● **DATA PROVIDED**
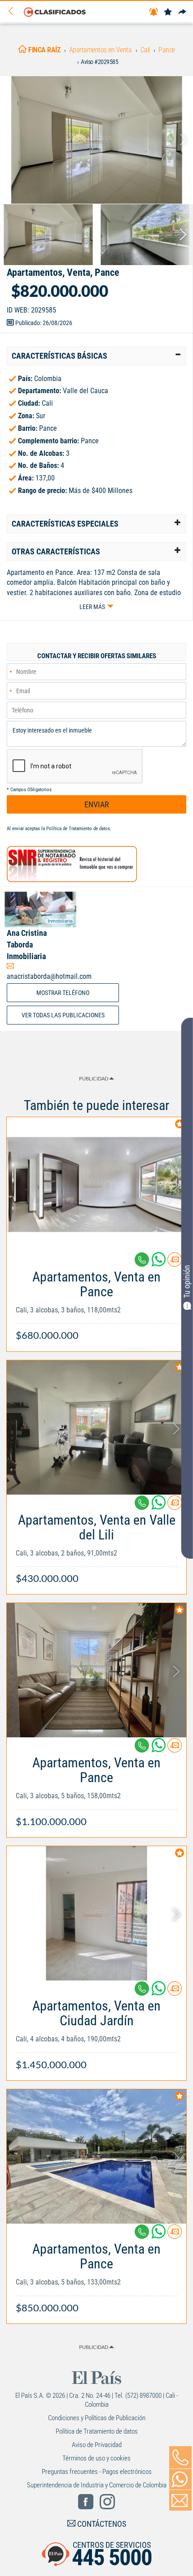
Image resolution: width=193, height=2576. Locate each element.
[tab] (96, 356)
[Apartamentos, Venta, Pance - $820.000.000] (96, 140)
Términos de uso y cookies (96, 2458)
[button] (96, 356)
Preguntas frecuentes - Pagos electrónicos (97, 2472)
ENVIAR (96, 804)
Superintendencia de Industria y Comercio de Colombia (97, 2485)
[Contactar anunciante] (174, 1263)
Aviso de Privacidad (97, 2445)
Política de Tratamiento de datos (78, 829)
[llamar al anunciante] (180, 2457)
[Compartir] (182, 12)
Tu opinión (187, 1281)
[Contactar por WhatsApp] (180, 2479)
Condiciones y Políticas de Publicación (96, 2418)
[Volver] (13, 11)
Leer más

● **REQUIREMENT**
The data above must be copied exactly. Leave out the pictures.

● **ANSWER SPACE**
Image resolution: width=193, height=2576. Locate each element.
[tab] (96, 356)
[Apartamentos, Venta, Pance - $820.000.000] (96, 140)
Términos de uso y cookies (96, 2458)
[button] (96, 356)
Preguntas frecuentes - Pagos electrónicos (97, 2472)
ENVIAR (96, 804)
Superintendencia de Industria y Comercio de Colombia (97, 2485)
[Contactar anunciante] (174, 1263)
Aviso de Privacidad (97, 2445)
Política de Tratamiento de datos (78, 829)
[llamar al anunciante] (180, 2457)
[Compartir] (182, 12)
Tu opinión (187, 1281)
[Contactar por WhatsApp] (180, 2479)
Condiciones y Políticas de Publicación (96, 2418)
[Volver] (13, 11)
Leer más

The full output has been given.